4. Through the pages of the Bible, labour is seen as a basic fact of the human condition, so much so that, when He became one of us (Jn. 1:14), the Son of God also and at the same time became a worker, and was naturally referred to in His entourage by the profession of his family: Jesus was known as "the son of the carpenter" (Mt. 13:55). The labour of man thereby acquired the highest imaginable titles of nobility, and you have ensured their presence, in the place of honour at the headquarters of your Organization, in that admirable fresco by Maurice Denis, dedicated to the dignity of work, in which Christ brings the Good News to the workers who surround Him, who are themselves also sons of God and brothers to each other.

5. While there is no need for us to evoke the history of the birth and growth of your Organization, yet we cannot pass over in silence, in this hospitable land, the work of pioneers such as Bishop Mermillod and the Union of Fribourg, the admirable example given by the Protestant industrialist Daniel le Grand, and the fruitful initiative of the Catholic, Gaspard Decurtins, which was the first germ of an international conference on labour. And how could we forget that on the fortieth anniversary of Leo Encyclical on the condition of labour your first Director desired to render homage to "the tenacious workers for social justice, among them those who based themselves on the Encyclical Rerum Novarum" [Quoted by A. Le Roy: Catholicisme social et Organisation Internationale du Travail (Paris, Spes, 1937), p. 16]. And the officials of the International Labour Office, when drawing up the balance in The International Labour Organization: The First Decade, did not hesitate to recognize that "the great movement which was originated in the Roman Catholic Church by the Encyclical Rerum Novarum of 1891 has proved extremely fruitful" [The International Labour Organisation: The First Decade (London, Allen & Unwin, 1931), p. 359].

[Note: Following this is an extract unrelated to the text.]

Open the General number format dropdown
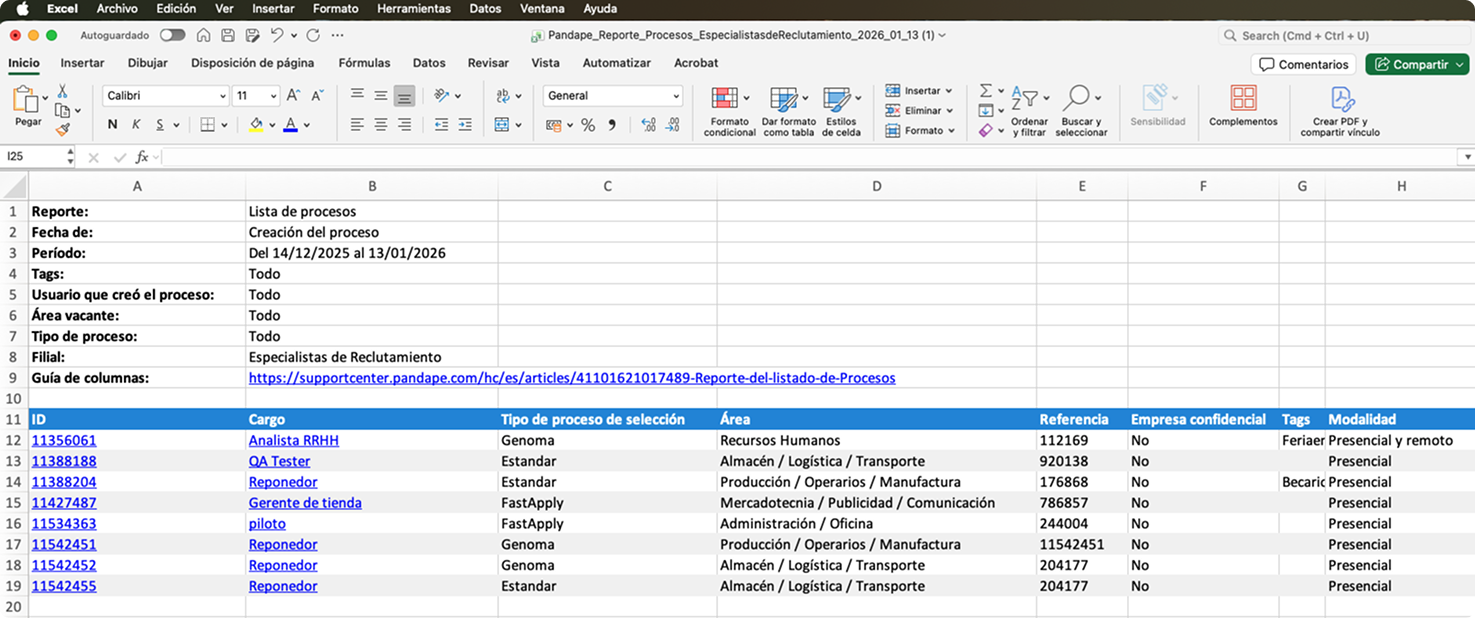The image size is (1475, 618). 676,96
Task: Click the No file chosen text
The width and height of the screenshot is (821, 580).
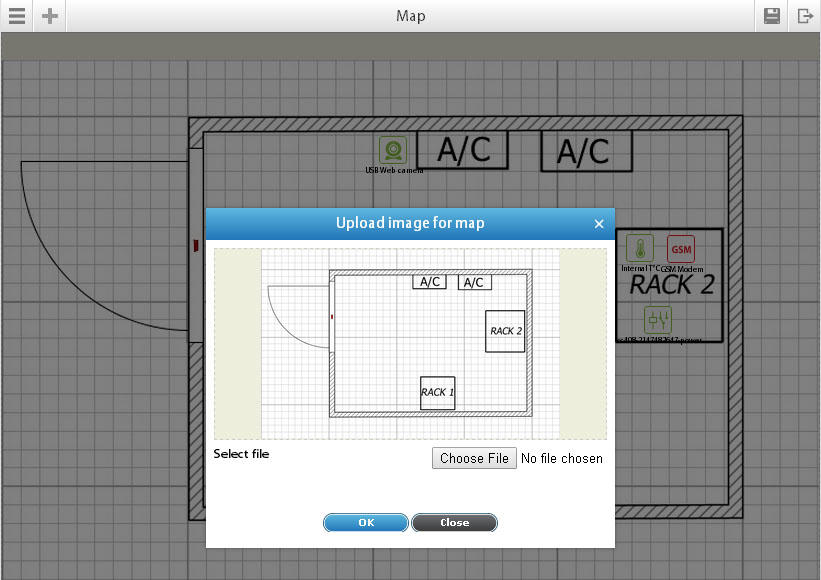Action: [x=562, y=459]
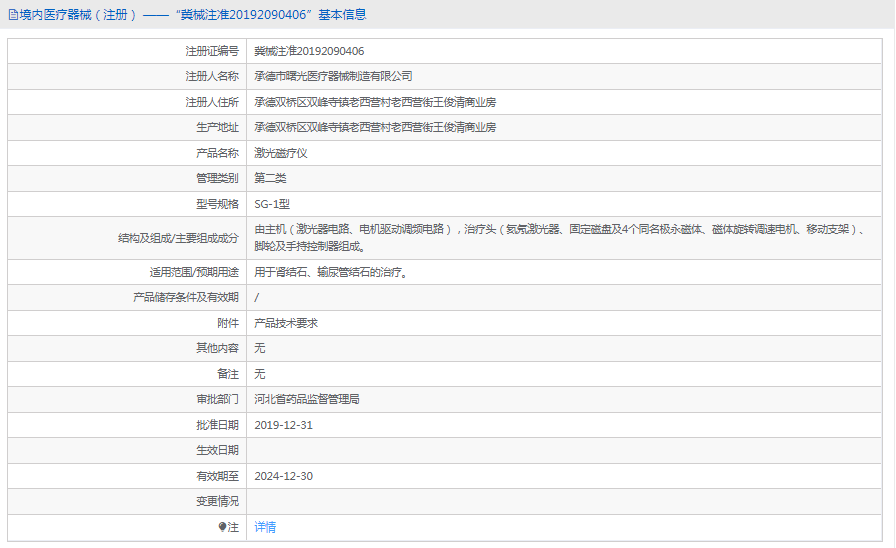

6. The sympathy of the Church towards your Organization, and for the whole world of labour, was unceasingly manifested from then on, most particularly in Pius XI's Encyclical Quadragesimo Anno (15 May 1931, No. 24), In Pius XII's address to the Governing Body of the International Labour Office (19 Nov. 1954), and in the Encyclical Mater et Magistra where John XXIII expressed his "heartfelt appreciation to the International Labour Organization, which... has been making its effective and precious contribution to the establishment in the world of a socio-economic order marked by justice and humanity, and one in which the lawful demands of the workers are recognized and defended" (15 May 1961, No. 103). We ourself had the pleasure of promulgating, at the close of the Vatican Ecumenical Council, the Pastoral Constitution Gaudium et Spes prepared by the bishops of the whole world. In it, the Church reaffirms the value of "the monumental amount of individual and collective effort", and also the primacy of the labour of men over "the other elements of economic life, for the latter have only the nature of tools", together with the inalienable rights and the duties which such a principle requires (Pastoral Constitution Gaudium et Spes, 7 Dec. 1965, Nos. 34, 67 and 68). Finally, our Encyclical Populorum Progressio took pains to make all aware that "the social question has become world-wide", and of the consequences that this involves for the integral and united development of peoples, that development which "is the new name for peace" (26 Mar. 1967, Nos. 3 and 76).

7. In other words, we are an attentive observer of the work you accomplish here, and more than that, a fervent admirer of the activity you carry on, and also a collaborator who is happy to have been invited to celebrate with you the existence, functions, achievements and merits of this world institution, and to do so as a friend. Nor do we wish to omit on this solemn occasion the other international institutions of Geneva, starting with the Red Cross, which are all well-deserving and laudable institutions to which we are glad to extend our respectful greetings and our warmest good wishes.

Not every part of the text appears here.